Kochs barber chairs are very popular to antique collectors. The Theo. A. Kochs Company was one of the first companies to be in the barber supply business. It was established in Chicago during the late 1800’s (estimated to be around 1871). According to its Spring, 1888 catalog, the company’s factory was situated far north of the Chicago River:
The North Side Cable Cars, in close proximity to all the principal railway depots, pass directly before our door. The route traversed by the cable cars is plainly designated on the above diagram by dotted lines. Passengers can get aboard these cars at Monroe, Madison, Washington, Randolph, Lake, La Salle and Clark streets. The Wells street Cable Cars will take passengers right to our factory; the Clark street cars carry passengers within two blocks of our establishment.
Intending purchasers will find it to their interest to call on us and examine our goods before buying elsewhere.
Following the barber chair design successes of St. Louis-based Archer Company and Cincinnati-based Eugene Berninghaus, Kochs integrated those enhancements into his design. Things turned out particularly well for the Chicago-based company. It sold tens of thousands in a relatively short span of time. As the company would put it:
This growth has been not only a remarkable but a healthy one; it demonstrates more forcibly than words can tell, the popularity and superiority of our goods. It is a cordial endorsement of the generous policy of the house and its straightforward business methods.
Our factory is the largest and most complete of its kind in the world, and we say this without making any reservation whatsoever. It is most systematically arranged for the highest grade of work at a minimum cost, and in its equipment of labor-saving machinery it cannot be surpassed.
Kochs barber chairs are made with high quality materials, that’s why they are reputable. Before the turn of the 20th century, most of the company’s barber chair designs were made of wood (mostly Walnut, Cherry or Mahogany) with elaborate ornamentation. The earlier models, which were plainly named No. 9, No. 5 or No. 25, had a separate footstool. These models didn’t have mechanisms for adjusting the height, so the company charged extra for an accessory to raise the seat.
One interesting model was Kochs Folding Barber Chair No. 40. It was made of Oak and upholstered in Velour plush. The upholstery was trimmed with fringes and the cloth-covered back was enameled. Due to its folding design, it occupied little space and only weighed less than 25 lbs. The chair was intended to be transportable; to be used by soldiers or barbers who travel the country during the Summer.

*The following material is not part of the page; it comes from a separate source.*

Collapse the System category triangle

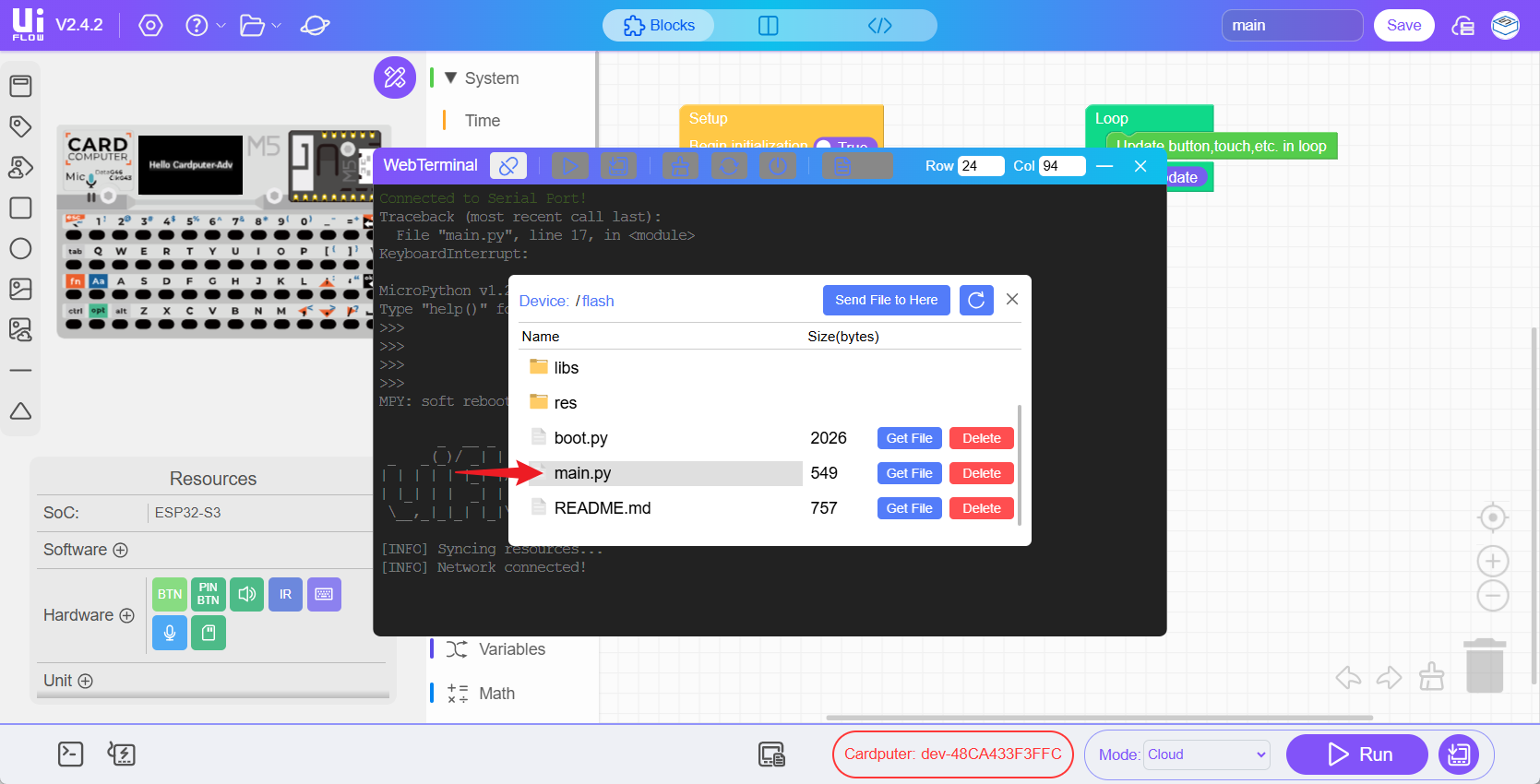pyautogui.click(x=450, y=78)
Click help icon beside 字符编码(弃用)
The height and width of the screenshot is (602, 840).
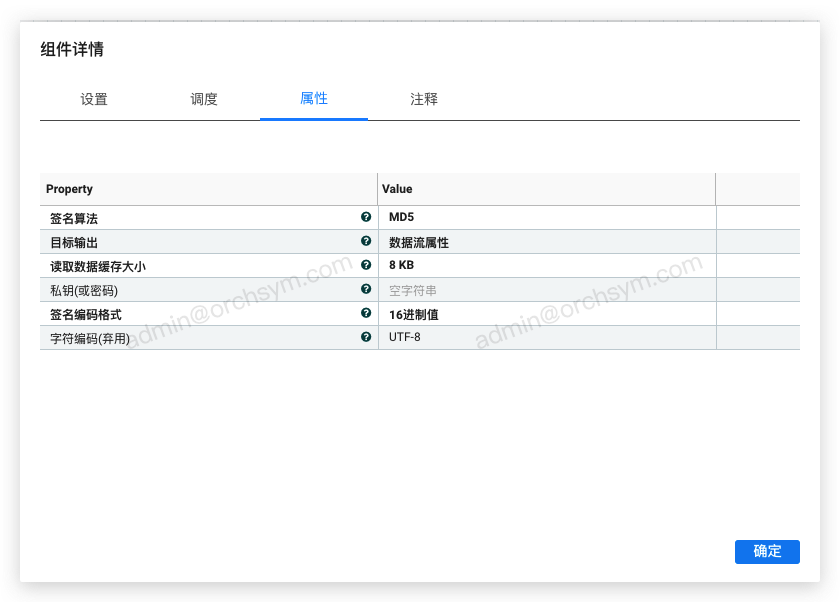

Aside from barber chairs, Kochs also sold barbers’ furniture such as stools, barber poles, mirror and dressing cases, mug cases, shelf cases, cabinet brackets, work-stands, wash-stands, hall racks, towel cases and looking glasses. Almost all of their models have remarkable engraving that’s typical of the Kochs brand.
Modern Kochs barber chair designs (1903 Catalog) can be viewed at the Smithsonian Libraries website.